Chapter 1: Encountering Ares
When Gabriel first met Ares, his life was forever changed. What had been just a little crime gig in Alexandria—the capital of the Great Zalfarian Empire—was flipped on its head when the famed war hero showed up.
Gabriel didn't remember how he'd appeared. Just the feeling he'd gotten when he saw the man.
Gabriel's father had been an unreliable man who gambled away the money he'd gotten through luck. Short-tempered, he beat his wife, eventually killing her by accident. He was executed by the time Gabriel was 11. He learned to survive by himself with the help of talent in essence manipulation. At 19, he worked as the ace of a band of criminals connected to Nexus in Arkryk. He preferred that life to anything that had come before, but all that changed in an instant.
Ares was steady, tall, and broad-shouldered, looking formidable by all means. But anyone would have known that he wasn't a man that could be accurately judged by appearance. The air around him trembled, and the people under his gaze froze. His presence warped one's sense of time.

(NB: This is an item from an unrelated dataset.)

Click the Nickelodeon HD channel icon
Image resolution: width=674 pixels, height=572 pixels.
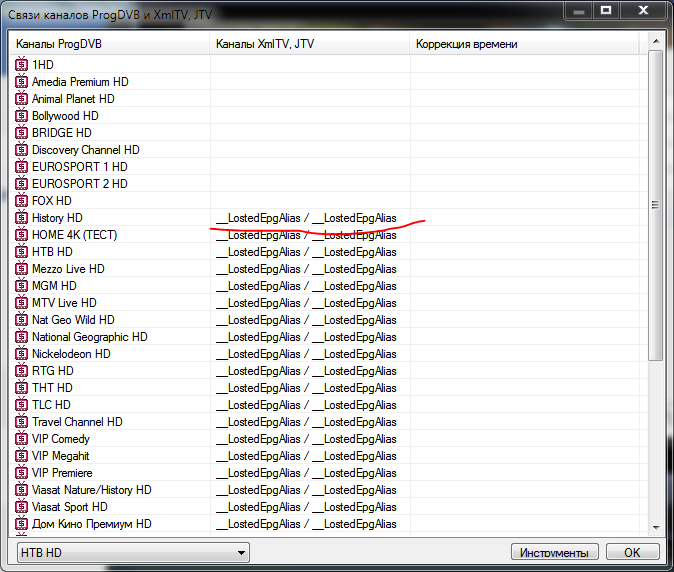coord(22,354)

If there had been a man that was the opposite in every way to Gabriel's father, Ares would have been him.
All his life, Gabriel had spited the royals with their pampered upbringings and dreamlike privileges they took for granted. When he'd heard the countless stories about Ares, son of the 5th Emperor, he'd scoffed.

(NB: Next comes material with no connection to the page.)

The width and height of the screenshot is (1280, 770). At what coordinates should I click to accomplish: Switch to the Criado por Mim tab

However, when he saw him, he didn't make a sound. He threw away the bag of coins in his hand and backed away. All just to take in every detail of the man.
His regal white and gold uniform, the slightly curly golden hair, and blue eyes that seemed to drink in everything all at once. Otherwise, his face seemed almost ordinary. Gabriel had imagined Ares as an eagle-like man with features that would stick out a mile away. In reality, he was a humble lion.

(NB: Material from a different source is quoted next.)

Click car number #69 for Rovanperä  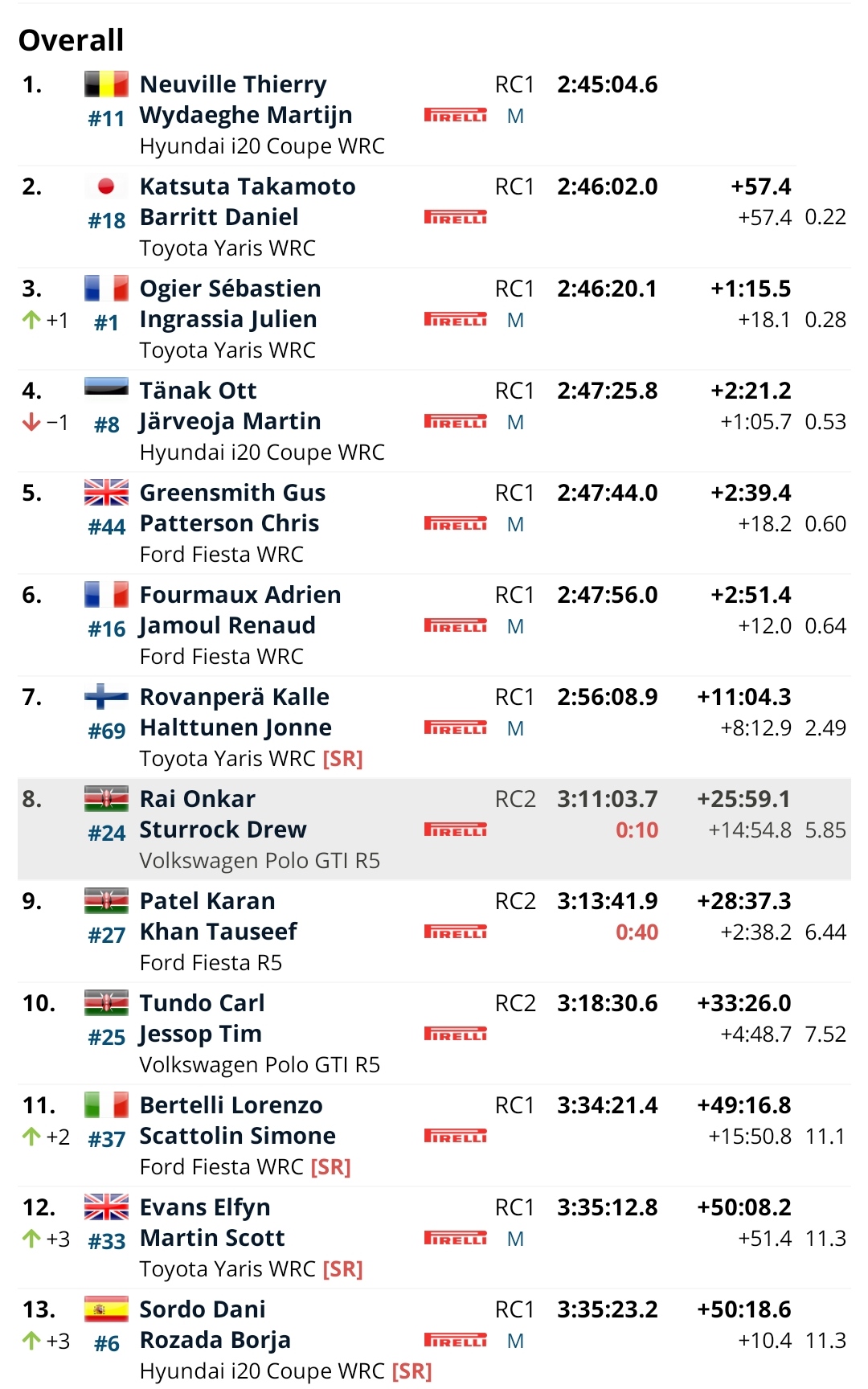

That just made Gabriel feel more insignificant in comparison. What if the royals simply were people of higher value than anyone else?
One of Gabriel's accomplices gathered all his idiocy and rushed at Ares, closing the distance in a split second. Gabriel looked on in his trance.
Ares lifted a hand loosely, and a wall of essence flickered into existence. Gabriel's accomplice ran into it and hit his head. While he stumbled back, Ares shifted his hand by the wrist, making a platform beneath the man's feet. Before Gabriel could process it, Ares spun the platform and the man on it before flicking his fingers, making the wall bump the man. Gabriel's accomplice stumbled, fell, and didn't even bother trying to get up.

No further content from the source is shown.